Una goroutine arranca con apenas 2-8 KB de stack. Un thread de sistema operativo reserva entre 1 y 8 MB desde el primer momento y no puede reducirse. Esta diferencia de cuatro órdenes de magnitud es lo que permite a Go mantener cientos de miles de goroutines activas en un portátil sin que la memoria se agote, algo imposible con el modelo de concurrencia basado en OS threads.
La diferencia de arranque
package main
import (
"fmt"
"runtime"
"sync"
)
func main() {
const N = 100_000
var wg sync.WaitGroup
antes := runtime.NumGoroutine()
for i := 0; i < N; i++ {
wg.Add(1)
go func() {
defer wg.Done()
// goroutine vacía: mínima memoria
}()
}
fmt.Printf("Goroutines activas: %dn", runtime.NumGoroutine()-antes)
wg.Wait()
fmt.Println("100.000 goroutines completadas")
}
// Goroutines activas: 100000
// 100.000 goroutines completadas (en ~200ms en un portátil normal)
Con threads del sistema operativo, crear 100.000 threads consumiría entre 100 y 800 GB de memoria virtual reservada, lo que haría el programa inviable.
El scheduler M:N de Go
Go usa un modelo M:N: M goroutines se ejecutan sobre N OS threads, donde N está limitado por GOMAXPROCS. El runtime de Go tiene su propio scheduler que decide qué goroutine se ejecuta en qué thread:
import "runtime"
func main() {
// por defecto es el número de núcleos lógicos de la CPU
fmt.Println("GOMAXPROCS:", runtime.GOMAXPROCS(0))
fmt.Println("CPUs disponibles:", runtime.NumCPU())
// forzar a usar solo 2 threads (rara vez necesario)
runtime.GOMAXPROCS(2)
}
Work stealing: equilibrio automático de carga
Cada OS thread tiene una cola local de goroutines listas para ejecutar.

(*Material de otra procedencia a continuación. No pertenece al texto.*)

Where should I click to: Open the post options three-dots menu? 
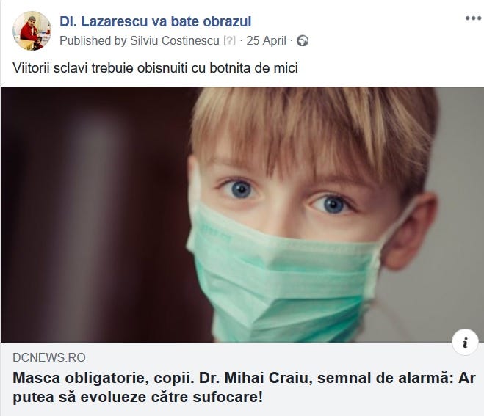coord(473,18)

Cuando un thread se queda sin trabajo, roba goroutines de la cola de otro thread. Este mecanismo, llamado work stealing, mantiene todos los núcleos ocupados sin intervención del programador.
// las goroutines se distribuyen automáticamente entre núcleos
for i := 0; i < runtime.NumCPU()*2; i++ {
go func(id int) {
// el scheduler decide en qué núcleo ejecutar cada una
calcularIntensivo(id)
}(i)
}
Stack que crece dinámicamente
El stack de una goroutine empieza pequeño y crece automáticamente cuando es necesario. El runtime hace una copia del stack a un espacio mayor, actualiza todos los punteros y continúa. El programador no necesita preocuparse por el tamaño del stack:
func recursionProfunda(n int) int {
if n == 0 {
return 0
}
return n + recursionProfunda(n-1)
}
func main() {
// el stack crece automáticamente; sin stack overflow hasta límites muy altos
fmt.Println(recursionProfunda(100_000))
}
Goroutines vs threads: comparativa real
func BenchmarkGoroutines(b *testing.B) {
for i := 0; i < b.N; i++ {
var wg sync.WaitGroup
wg.Add(1)
go func() {
defer wg.Done()
}()
wg.Wait()
}
}
// ~1500 ns/op microsegundos para crear y destruir una goroutine
Crear y destruir un OS thread con pthread_create suele costar entre 10 y 30 microsegundos, diez veces más. Para un servidor que recibe miles de peticiones por segundo, esta diferencia se acumula.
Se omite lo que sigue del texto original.